Some of these DSL operators perform relational-like operations that you’ll be familiar with if you know SQL, such as selecting, fil‐ tering, grouping, and aggregation. All of this simplicity and expressivity that we developers cherish is possible because of the Spark SQL engine upon which the high-level Structured APIs are built. It is because of this engine, which underpins all the Spark components, that we get uniform APIs. Whether you express a query against a DataFrame in Structured Stream‐ ing or MLlib, you are always transforming and operating on DataFrames as structured data

## The DataFrame API

Inspired by pandas DataFrames in structure, format, and a few specific operations, Spark DataFrames are like distributed in-memory tables with named columns and schemas, where each column has a specific data type: integer, string, array, map, real, date, timestamp, etc.

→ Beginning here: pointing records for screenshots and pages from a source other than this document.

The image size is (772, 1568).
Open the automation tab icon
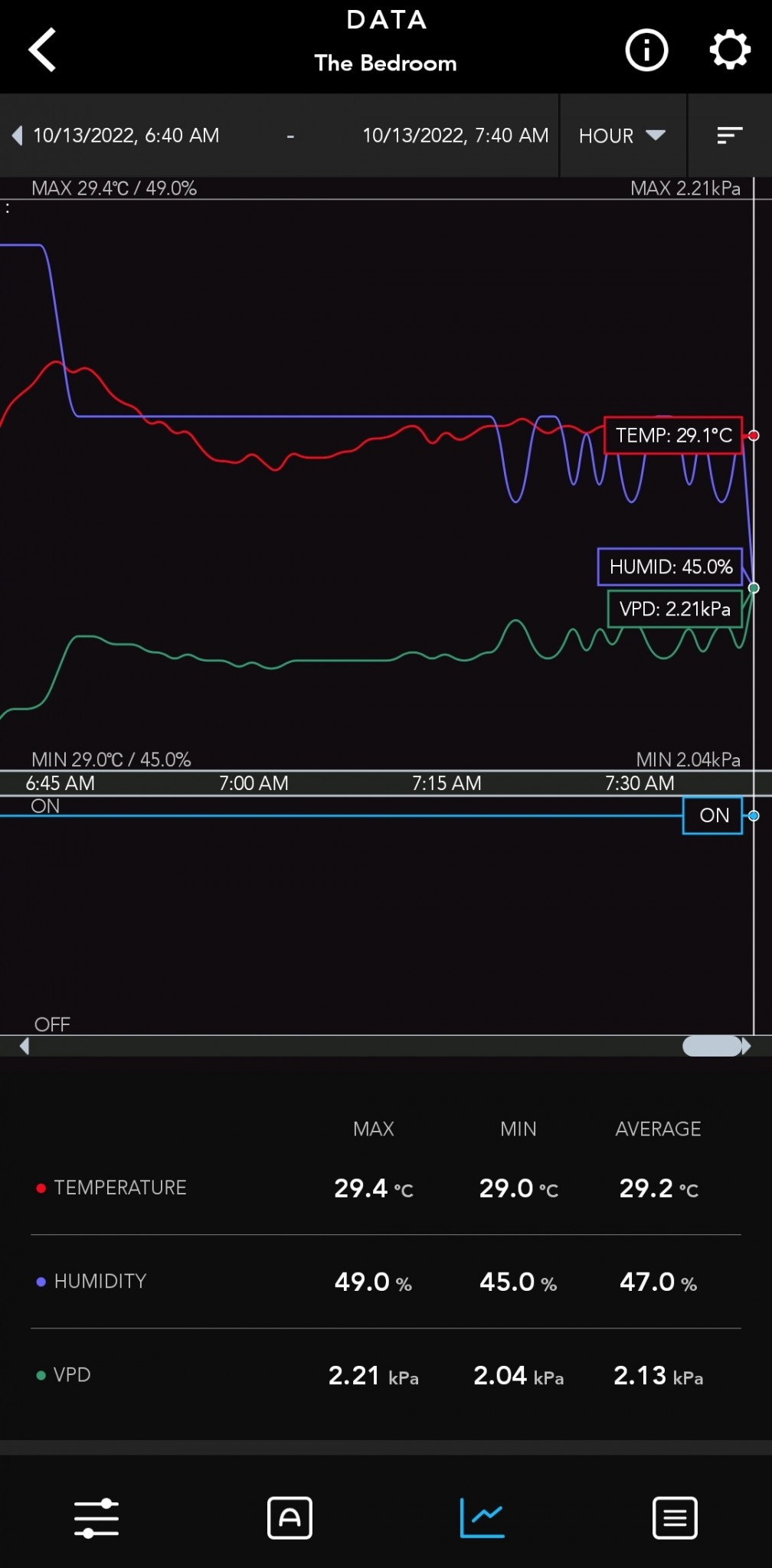pyautogui.click(x=290, y=1517)
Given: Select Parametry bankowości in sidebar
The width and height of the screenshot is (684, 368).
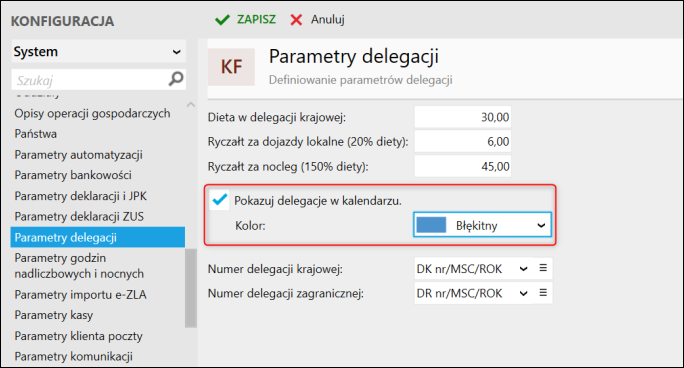Looking at the screenshot, I should [73, 175].
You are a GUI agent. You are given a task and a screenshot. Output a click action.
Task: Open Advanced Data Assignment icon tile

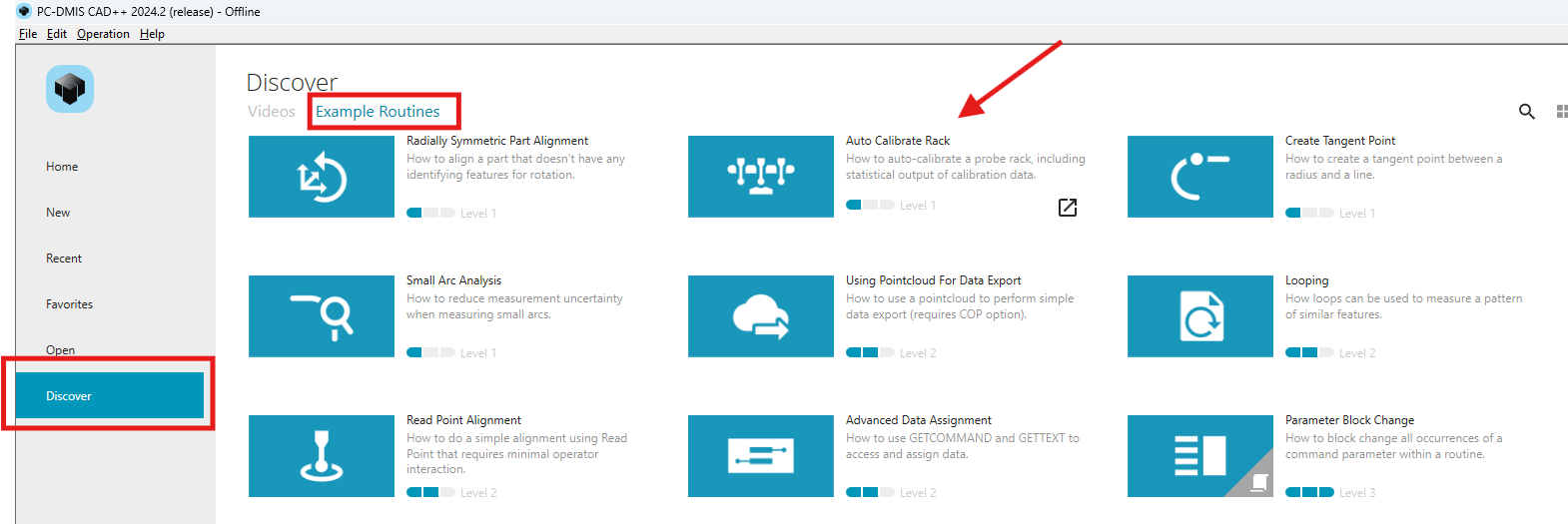pyautogui.click(x=761, y=456)
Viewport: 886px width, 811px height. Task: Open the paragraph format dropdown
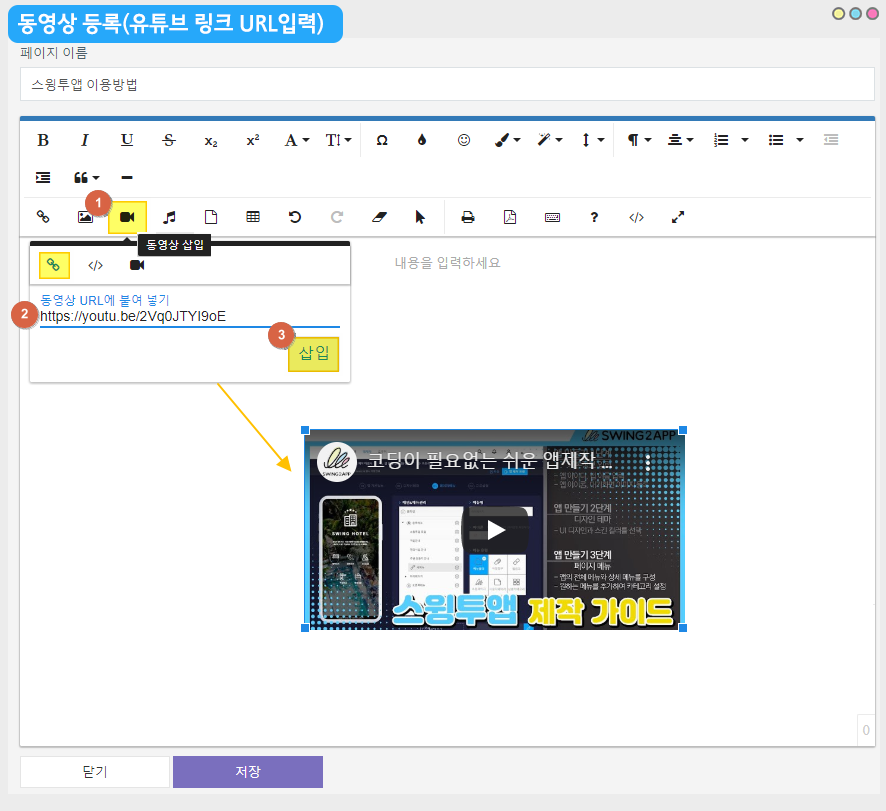tap(639, 140)
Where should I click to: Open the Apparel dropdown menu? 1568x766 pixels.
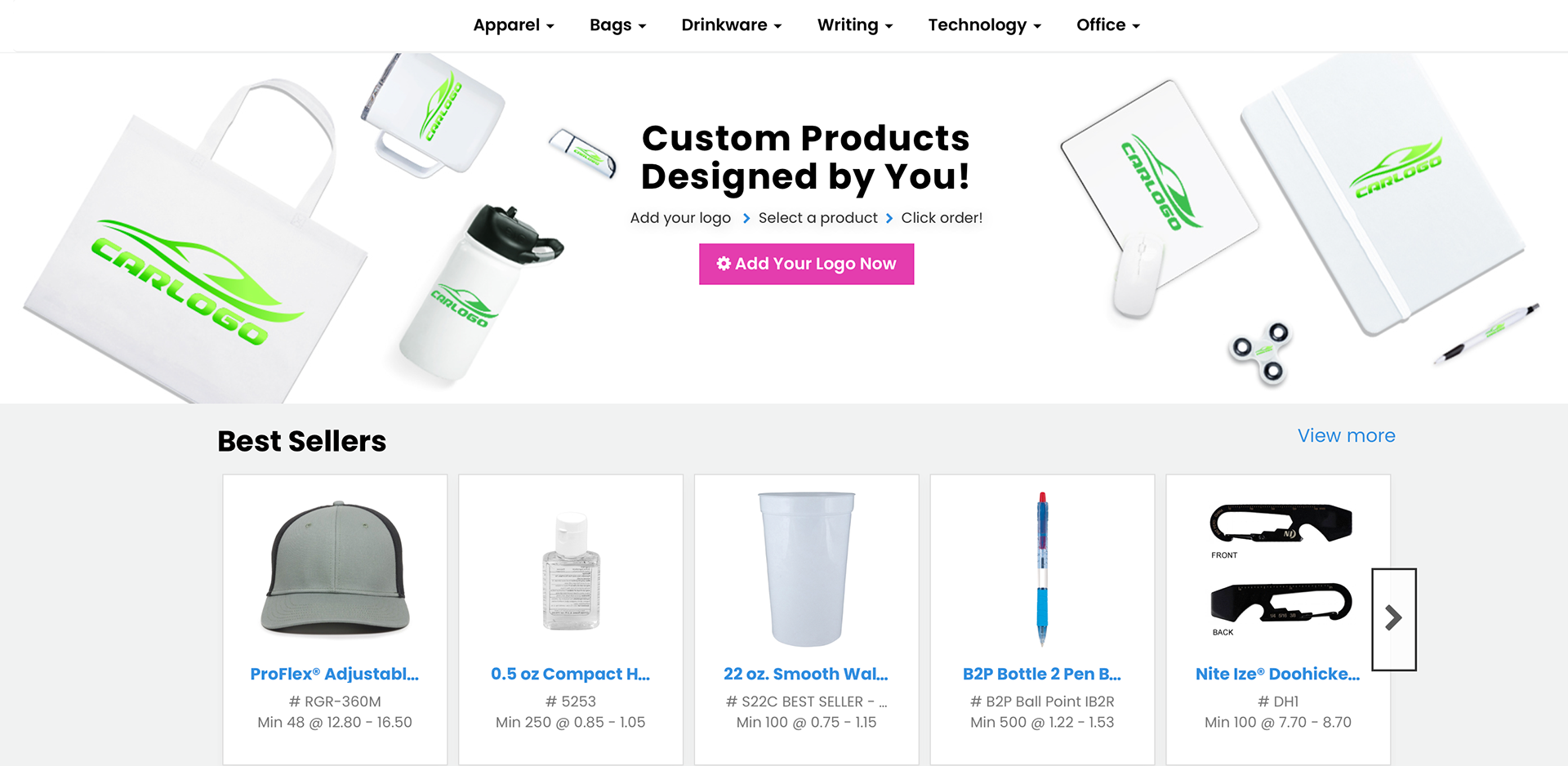pyautogui.click(x=514, y=25)
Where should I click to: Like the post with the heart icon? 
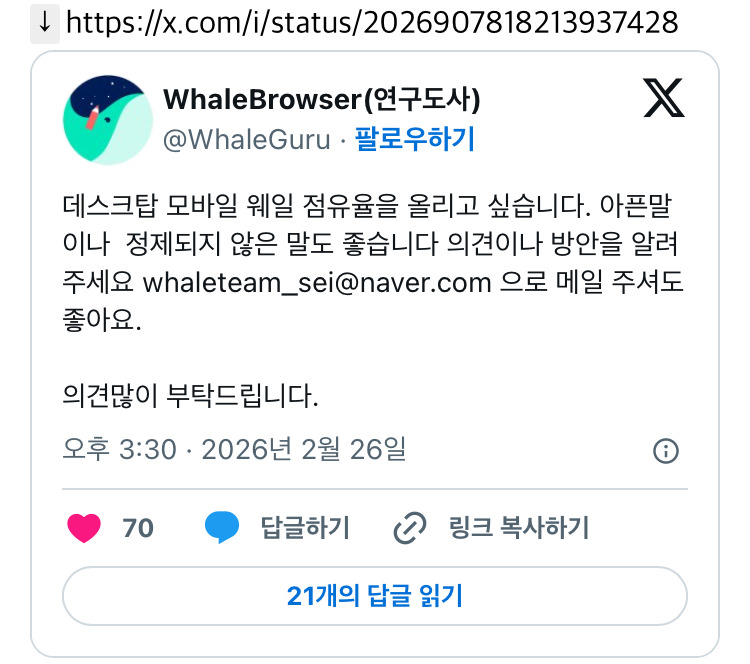click(x=84, y=528)
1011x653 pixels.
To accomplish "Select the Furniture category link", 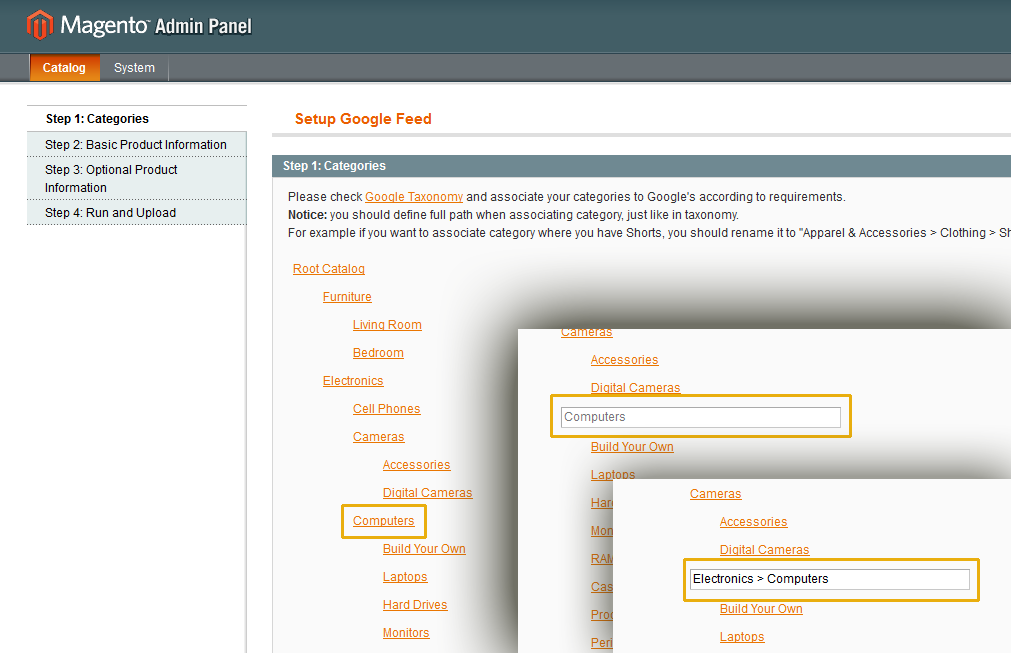I will 347,297.
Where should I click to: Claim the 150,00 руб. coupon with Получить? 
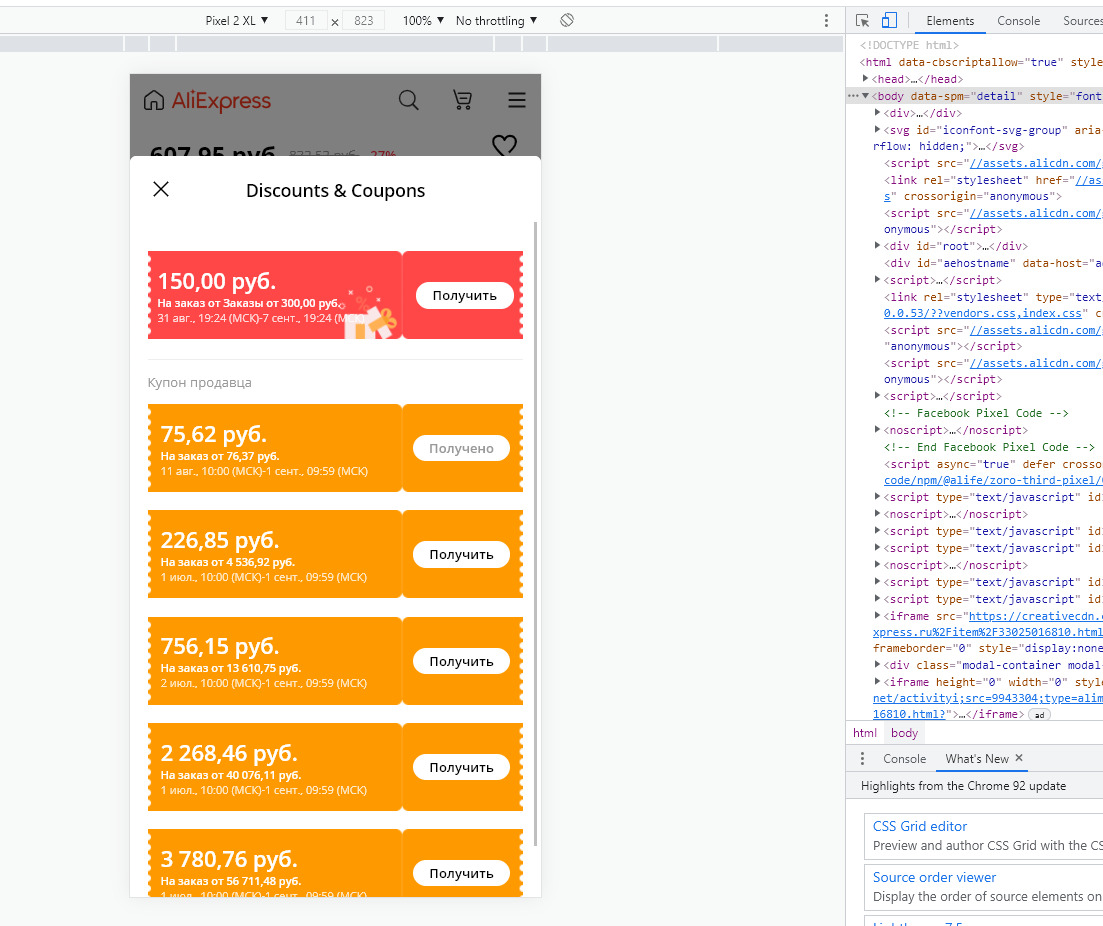pos(464,296)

Example Spark DataFrame Below

| Id (Int) | First (String) | Last (String) | Url (String) | Published (Date) | Hits (Int) | Campaign (List[Strings]) |
| -------- | ---------- | ----------- | --------- | -------------- | --------- | ----------- |
| 1 | Jules | Damji | https://tinyurl.1 | 1/4/2016 | 4535 | [twitter,LinkedIn] | 
| 2 | Brooke | Wenig | https://tinyurl.2 | 5/5/2018 | 8908 | [twitter,LinkedIn] | 
| 3 | Denny | Lee | https://tinyurl.3 | 6/7/2019 | 7659 | [web, twitter, FB, LinkedIn] | 
| 4 | Tathagata | Das | https://tinyurl.4 | 5/12/2018 | 10568 | [twitter, FB] | 
| 5 | Matei | Zaharia | https://tinyurl.5 | 5/14/2014 | 40578 | [web, twitter, FB, LinkedIn] |
| 6 | Reynold | Xin | https://tinyurl.6 | 3/2/2015 | 25568 | [twitter, LinkedIn] |

When data is visualized as a structured table, it’s not only easy to digest but also easy to work with when it comes to common operations you might want to execute on rows and columns. You can add or change the names and data types of the columns, creating new DataFrames while the previ‐ ous versions are preserved. A named column in a DataFrame and its associated Spark data type can be declared in the schema.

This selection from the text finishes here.